Seven years ago, Emmanuel Mendez, a junior at Syracuse University, and his family returned to the United States from the Dominican Republic in search of more work opportunities.
Mendez’ mom, a nurse, found work almost immediately. His father, a gynecologist, went through a two-year validation process to be certified in the United States and took another year after that to find a job.
Ever since, however, Mendez’ family has been spared from much of the financial turmoil that has afflicted so many since before the official start of the recession in 2007 and into today.
Unemployment numbers for the first week in October hovered at levels similar to weeks past, leaving thousands to cope with a still bleak economic climate, while leaving little indication the economy will heal itself before college students begin embarking on careers of their own.
Approximately 404,000 unemployment applications were submitted for the week ending on Oct. 8, bringing the nation’s four week average to 408,000, according to an Associated Press article published in USA TODAY Thursday. The slight decrease in unemployment claims during the first week of October, however, does not signify an improving economy.
Unemployment claims must consistently grace below the 375,000 mark to indicate “sustainable job growth,” according to the article. In September, 103,000 jobs were added to the economy, though the additional jobs did little to budge the unemployment rate, which has stood stubbornly at 9.1 percent for the past three months.
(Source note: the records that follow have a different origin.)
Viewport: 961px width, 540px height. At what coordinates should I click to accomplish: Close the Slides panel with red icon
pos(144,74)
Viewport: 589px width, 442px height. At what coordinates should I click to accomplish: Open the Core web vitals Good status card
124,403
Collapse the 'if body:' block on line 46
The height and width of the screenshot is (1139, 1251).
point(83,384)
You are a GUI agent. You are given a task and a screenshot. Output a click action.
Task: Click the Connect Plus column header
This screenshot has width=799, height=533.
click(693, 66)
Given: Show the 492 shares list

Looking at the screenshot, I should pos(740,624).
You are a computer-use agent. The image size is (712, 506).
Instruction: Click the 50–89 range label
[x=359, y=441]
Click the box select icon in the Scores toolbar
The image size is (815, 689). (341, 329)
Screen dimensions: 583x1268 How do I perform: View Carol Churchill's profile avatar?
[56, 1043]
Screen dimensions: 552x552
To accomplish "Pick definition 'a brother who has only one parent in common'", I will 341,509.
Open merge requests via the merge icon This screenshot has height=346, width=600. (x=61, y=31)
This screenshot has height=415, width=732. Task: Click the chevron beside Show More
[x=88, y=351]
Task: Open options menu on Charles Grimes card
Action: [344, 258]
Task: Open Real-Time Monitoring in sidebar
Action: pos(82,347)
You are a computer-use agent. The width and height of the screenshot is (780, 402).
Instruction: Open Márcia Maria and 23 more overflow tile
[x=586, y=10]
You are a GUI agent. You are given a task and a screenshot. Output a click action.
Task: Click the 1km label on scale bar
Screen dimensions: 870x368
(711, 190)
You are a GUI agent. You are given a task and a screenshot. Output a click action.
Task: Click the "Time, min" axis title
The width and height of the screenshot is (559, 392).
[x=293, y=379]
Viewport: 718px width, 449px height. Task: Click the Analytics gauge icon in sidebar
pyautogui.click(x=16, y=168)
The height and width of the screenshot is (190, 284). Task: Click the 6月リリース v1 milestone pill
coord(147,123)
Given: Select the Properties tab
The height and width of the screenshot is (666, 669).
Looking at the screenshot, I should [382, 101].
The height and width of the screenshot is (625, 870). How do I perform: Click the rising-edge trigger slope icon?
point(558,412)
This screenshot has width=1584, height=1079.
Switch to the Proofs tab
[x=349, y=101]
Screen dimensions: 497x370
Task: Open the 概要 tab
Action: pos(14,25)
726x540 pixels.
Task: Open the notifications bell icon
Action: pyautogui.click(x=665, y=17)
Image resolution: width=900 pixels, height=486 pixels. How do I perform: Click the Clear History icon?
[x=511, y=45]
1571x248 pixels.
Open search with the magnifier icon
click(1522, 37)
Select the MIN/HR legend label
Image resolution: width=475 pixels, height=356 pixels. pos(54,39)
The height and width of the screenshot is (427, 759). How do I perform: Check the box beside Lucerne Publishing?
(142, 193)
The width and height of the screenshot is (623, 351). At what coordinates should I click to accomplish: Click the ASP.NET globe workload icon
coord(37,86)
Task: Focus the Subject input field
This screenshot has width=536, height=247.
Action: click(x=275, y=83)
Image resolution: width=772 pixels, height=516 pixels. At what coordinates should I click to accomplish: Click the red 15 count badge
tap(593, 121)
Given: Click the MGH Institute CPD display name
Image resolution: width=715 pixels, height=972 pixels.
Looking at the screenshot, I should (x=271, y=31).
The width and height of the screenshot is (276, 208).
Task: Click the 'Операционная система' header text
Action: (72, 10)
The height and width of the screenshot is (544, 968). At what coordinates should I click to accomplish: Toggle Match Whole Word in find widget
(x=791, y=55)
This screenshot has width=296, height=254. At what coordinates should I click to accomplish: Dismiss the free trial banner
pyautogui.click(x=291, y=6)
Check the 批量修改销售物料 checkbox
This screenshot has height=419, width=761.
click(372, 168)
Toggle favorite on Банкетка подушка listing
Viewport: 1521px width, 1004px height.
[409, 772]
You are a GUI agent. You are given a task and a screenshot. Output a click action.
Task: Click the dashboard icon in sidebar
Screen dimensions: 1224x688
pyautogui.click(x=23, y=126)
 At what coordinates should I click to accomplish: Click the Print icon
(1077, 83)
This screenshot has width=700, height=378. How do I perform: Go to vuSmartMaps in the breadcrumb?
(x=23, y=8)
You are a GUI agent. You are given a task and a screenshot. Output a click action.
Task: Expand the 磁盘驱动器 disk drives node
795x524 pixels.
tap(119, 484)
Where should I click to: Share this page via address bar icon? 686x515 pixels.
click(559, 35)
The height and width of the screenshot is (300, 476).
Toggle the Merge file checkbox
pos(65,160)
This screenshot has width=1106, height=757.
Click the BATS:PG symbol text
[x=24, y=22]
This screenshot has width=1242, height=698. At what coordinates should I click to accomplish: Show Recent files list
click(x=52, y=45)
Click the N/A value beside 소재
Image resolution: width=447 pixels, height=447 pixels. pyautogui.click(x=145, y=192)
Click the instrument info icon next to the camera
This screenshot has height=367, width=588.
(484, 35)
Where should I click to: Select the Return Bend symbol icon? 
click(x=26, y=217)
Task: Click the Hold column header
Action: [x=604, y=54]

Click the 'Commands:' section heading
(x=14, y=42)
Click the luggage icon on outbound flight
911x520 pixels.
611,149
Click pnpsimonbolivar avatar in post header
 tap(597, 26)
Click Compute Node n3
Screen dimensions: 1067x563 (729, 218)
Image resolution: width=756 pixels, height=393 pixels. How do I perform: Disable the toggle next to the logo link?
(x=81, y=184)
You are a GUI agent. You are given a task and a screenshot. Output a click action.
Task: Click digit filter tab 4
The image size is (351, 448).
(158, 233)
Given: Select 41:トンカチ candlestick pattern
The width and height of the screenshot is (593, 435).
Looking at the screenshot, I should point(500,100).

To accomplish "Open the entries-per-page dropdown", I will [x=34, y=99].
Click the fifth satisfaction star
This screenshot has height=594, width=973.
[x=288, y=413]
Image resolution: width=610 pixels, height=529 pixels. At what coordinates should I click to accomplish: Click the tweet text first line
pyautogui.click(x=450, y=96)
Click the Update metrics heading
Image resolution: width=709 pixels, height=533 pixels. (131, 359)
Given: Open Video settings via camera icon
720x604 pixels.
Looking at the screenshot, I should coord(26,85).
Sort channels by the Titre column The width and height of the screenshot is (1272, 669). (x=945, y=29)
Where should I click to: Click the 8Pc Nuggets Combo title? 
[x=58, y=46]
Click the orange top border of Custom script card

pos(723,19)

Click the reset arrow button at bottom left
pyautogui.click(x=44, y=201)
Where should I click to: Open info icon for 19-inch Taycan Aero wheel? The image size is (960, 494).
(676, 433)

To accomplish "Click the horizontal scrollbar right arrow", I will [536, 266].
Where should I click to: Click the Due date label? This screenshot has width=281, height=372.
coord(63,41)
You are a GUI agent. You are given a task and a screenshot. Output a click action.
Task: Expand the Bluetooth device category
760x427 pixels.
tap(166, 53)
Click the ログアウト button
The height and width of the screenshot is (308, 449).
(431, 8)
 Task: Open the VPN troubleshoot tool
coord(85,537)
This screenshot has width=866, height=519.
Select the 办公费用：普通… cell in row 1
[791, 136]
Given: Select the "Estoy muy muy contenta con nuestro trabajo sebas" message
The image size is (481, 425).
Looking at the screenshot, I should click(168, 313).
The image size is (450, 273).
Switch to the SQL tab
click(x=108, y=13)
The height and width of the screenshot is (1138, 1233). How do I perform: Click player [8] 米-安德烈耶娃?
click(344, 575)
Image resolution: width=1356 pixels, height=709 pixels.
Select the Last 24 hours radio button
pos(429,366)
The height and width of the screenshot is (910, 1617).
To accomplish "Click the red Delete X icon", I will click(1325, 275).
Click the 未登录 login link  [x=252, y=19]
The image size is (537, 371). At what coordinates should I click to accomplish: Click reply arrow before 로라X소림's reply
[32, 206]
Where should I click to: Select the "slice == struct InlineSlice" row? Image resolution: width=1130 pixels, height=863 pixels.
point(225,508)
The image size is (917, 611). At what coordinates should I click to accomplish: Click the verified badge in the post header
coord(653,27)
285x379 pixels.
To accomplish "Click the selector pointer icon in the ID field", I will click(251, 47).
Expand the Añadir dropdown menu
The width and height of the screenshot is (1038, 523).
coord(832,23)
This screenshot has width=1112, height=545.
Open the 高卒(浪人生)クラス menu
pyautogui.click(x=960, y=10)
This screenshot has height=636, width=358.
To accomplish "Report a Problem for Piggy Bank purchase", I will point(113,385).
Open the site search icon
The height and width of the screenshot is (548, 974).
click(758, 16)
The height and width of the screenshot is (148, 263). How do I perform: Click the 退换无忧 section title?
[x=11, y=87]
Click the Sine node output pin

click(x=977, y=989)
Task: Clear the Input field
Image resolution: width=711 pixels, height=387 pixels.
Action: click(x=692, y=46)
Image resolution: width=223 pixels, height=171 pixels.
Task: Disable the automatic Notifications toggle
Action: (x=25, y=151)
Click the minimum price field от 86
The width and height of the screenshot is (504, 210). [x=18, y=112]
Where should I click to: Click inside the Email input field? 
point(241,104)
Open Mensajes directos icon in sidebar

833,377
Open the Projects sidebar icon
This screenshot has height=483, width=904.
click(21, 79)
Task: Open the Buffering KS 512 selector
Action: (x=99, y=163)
Despite the less-than hospitable job outlook, Susie Flores, a senior public health major at SU, said the recession hasn’t affected her family and doesn’t believe a poor economy will hinder her job-finding efforts.
Flores said the public health sector, specifically, will likely always be in demand of healthcare providers, though job stability was not a factor that contributed to her decision to study health, she said.
“People are always going to be sick, unfortunately, so it’s just something that people will always need,” she said.
Michael Santaniello, a graduate student at SU studying entrepreneurship, capitalized on the down economy through joining in on a small business venture with friends in 2009.
The business, which produces back rests that can be used in space-limited areas such as dorm rooms to simulate the comfort of a couch, has fared well. Santaniello said while the poor economy has been rough on existing businesses, startup companies have more opportunities to grow as other businesses shut down.
Santaniello applied this logic to businesses in his hometown of Parsippany, NJ. Though he noticed more restaurants disappearing, he said new “restaurants are appearing just as fast.”
Being a magazine journalism major coupled with the uncertain economic climate has made Joshua Dermer, an SU sophomore, apprehensive regarding his future.
Dermer said his family has been relatively untouched by the recession. He acknowledged, however, being financially supported by his mother, a rehabilitation counselor, and father, a retired politician and teacher, has made pursuing a degree in the struggling field of journalism, less worrisome.
“When you have the money and you don’t have to worry, you can do, individually, what you’re interested in,” he said.
Alana Adler, a junior at SU, said being a tuition-paying student has brought the effects of the economy to the forefront. Adler’s father works as a developer — a business that is difficult to sustain during troubled economic times. Adler works in order raise money for day-to-day expenses such as food and books, because she doesn’t want to ask her parents, who are paying for tuition, for the money.
Adler said: “I work for money for myself, and I never used to have to do that before.”